#### TASK BRIEF:
Look through the material and copy each line holding "This".

#### THE RECORDS:
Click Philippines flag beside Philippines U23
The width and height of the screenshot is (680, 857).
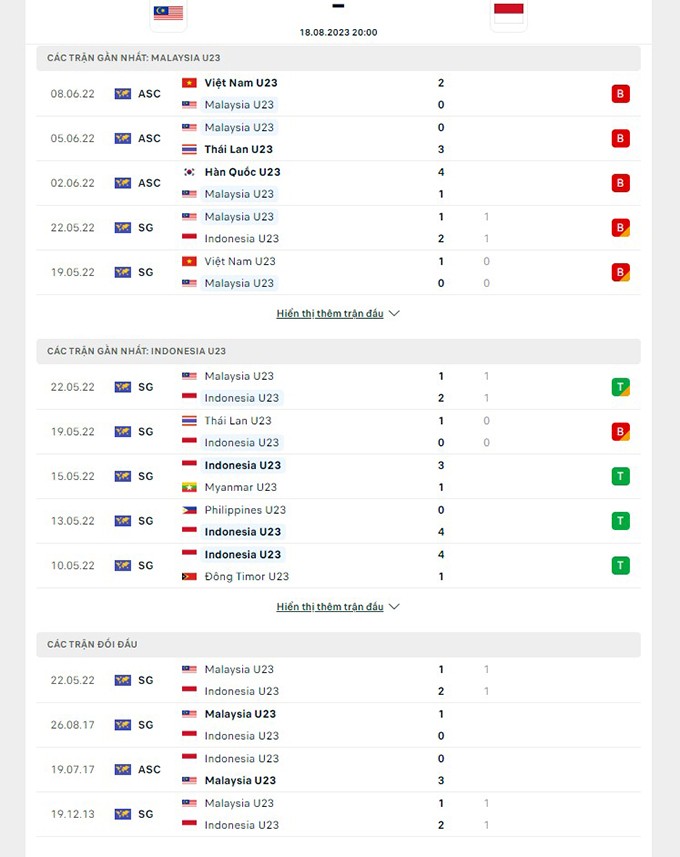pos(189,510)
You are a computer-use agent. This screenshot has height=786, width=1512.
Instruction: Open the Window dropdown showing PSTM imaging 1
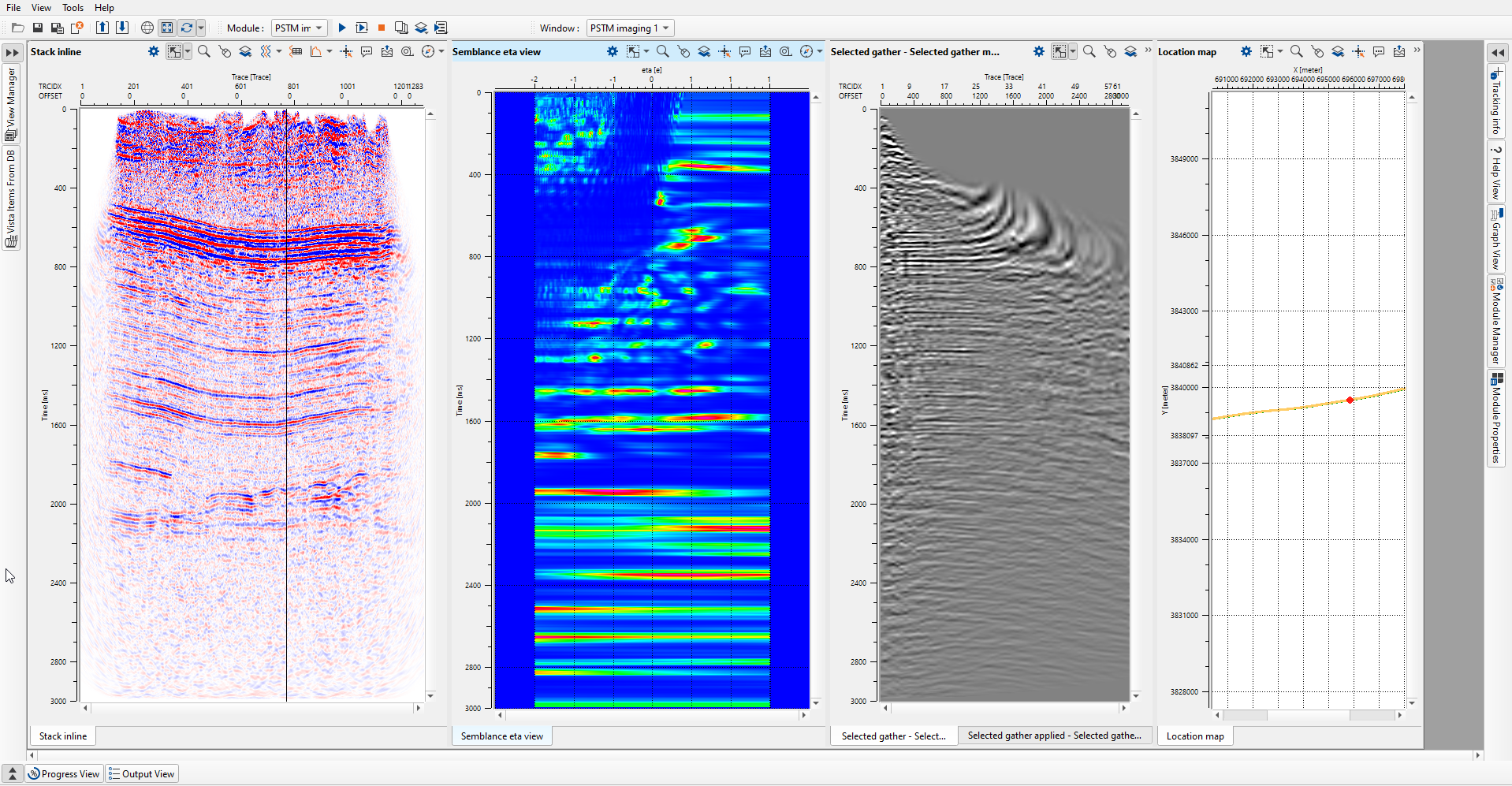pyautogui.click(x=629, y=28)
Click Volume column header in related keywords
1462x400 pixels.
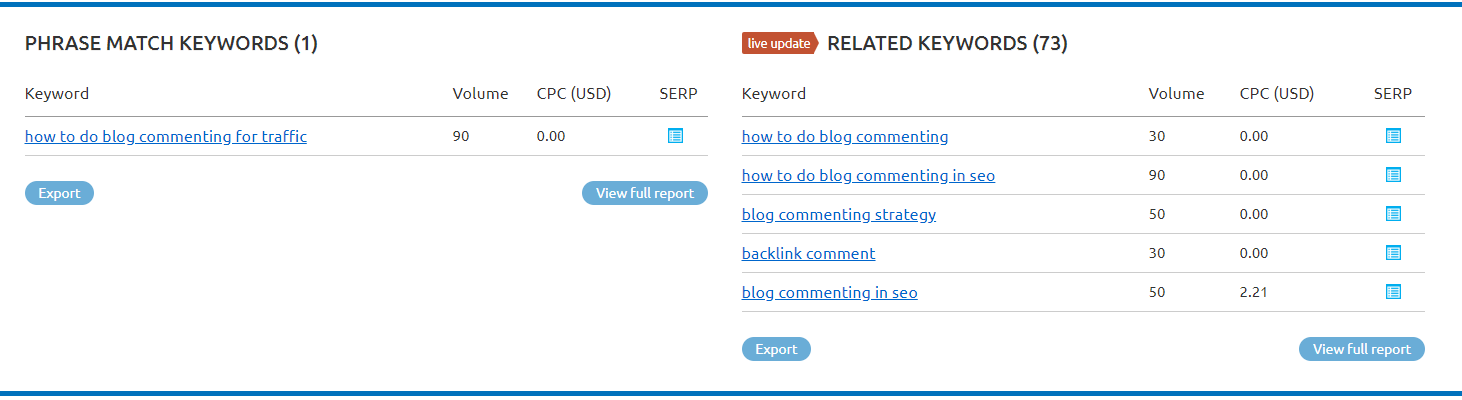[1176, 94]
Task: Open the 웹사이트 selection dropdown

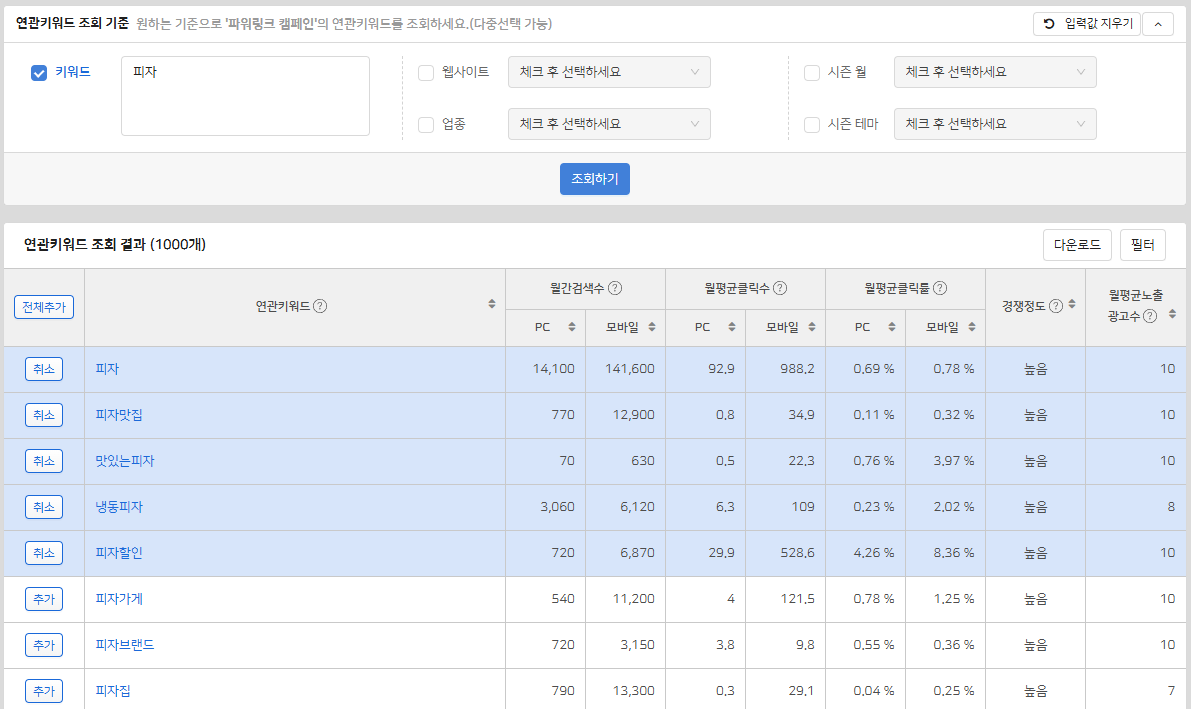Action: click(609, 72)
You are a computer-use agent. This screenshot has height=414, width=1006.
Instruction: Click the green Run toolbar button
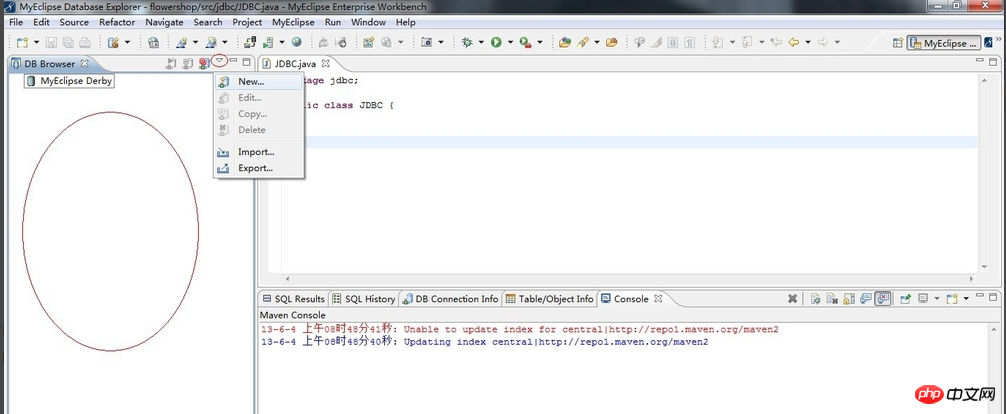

#### TASK OUTPUT:
You are a computer-use agent. This screenshot has height=786, width=1512.
You are a computer-use agent. This screenshot has height=414, width=1006.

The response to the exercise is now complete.